Key design: ForgeFrame outputs row-oriented results (one row per bin) that write directly to Google Sheets and integrate with charts.

JavaScript
const df = gaslamp.BareFrame.fromColumns({ score: [45, 72, 85, 91, 60, 88] });

// Create 5 equal-width bins from 50 to 100
const result = gaslamp.ForgeFrame.from(df).h1('score', {
  nbins: 5,
  xlow: 50,
  xup: 100,
});

// Output: one row per bin (ready for sheets and charts)
// bin       | count | relative | cumulative_relative
// underflow | 1     | 0.1667   | 0.1667
// [50, 60)  | 1     | 0.1667   | 0.3333
// [60, 70)  | 1     | 0.1667   | 0.5000
// [70, 80)  | 1     | 0.1667   | 0.6667
// [80, 90)  | 2     | 0.3333   | 1.0000
// [90, 100) | 0     | 0.0000   | 1.0000
// overflow  | 0     | 0.0000   | 1.0000

// Write directly to a sheet for charting
result.toSheet(SpreadsheetApp.getActiveSheet());

ForgeFrame returns plain BareFrame results—no schema validation. Each bin is a row, ready for Google Sheets visualization.

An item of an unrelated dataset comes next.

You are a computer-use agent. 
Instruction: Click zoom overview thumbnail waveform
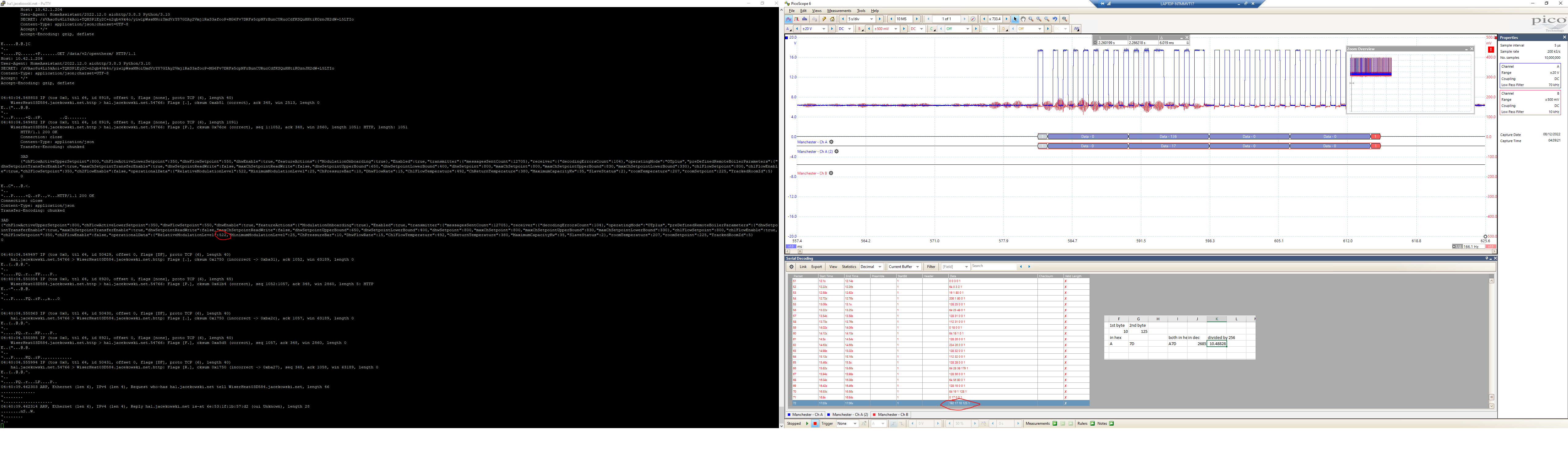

Philosophy: Histograms as Sheets, Ready for Charts

In standard Google Apps Script, creating charts requires manual work:

JavaScript
// Standard GAS: manual histogram binning into an object
const scores = [45, 72, 85, 91, 60, 88];
const bins = { underflow: 0, bin1: 0, bin2: 0, ..., overflow: 0 };

for (const score of scores) {
  if (score < 50) bins.underflow++;
  else if (score < 60) bins.bin1++;
  else if (score < 70) bins.bin2++;
  // ... more boilerplate ...
}

// Then manually write to sheet row by row
const sheet = SpreadsheetApp.getActiveSheet();
sheet.getRange(1, 1).setValue('Bin');
sheet.getRange(1, 2).setValue('Count');
sheet.getRange(2, 1).setValue('underflow');
sheet.getRange(2, 2).setValue(bins.underflow);
// ... tedious manual cell-by-cell filling ...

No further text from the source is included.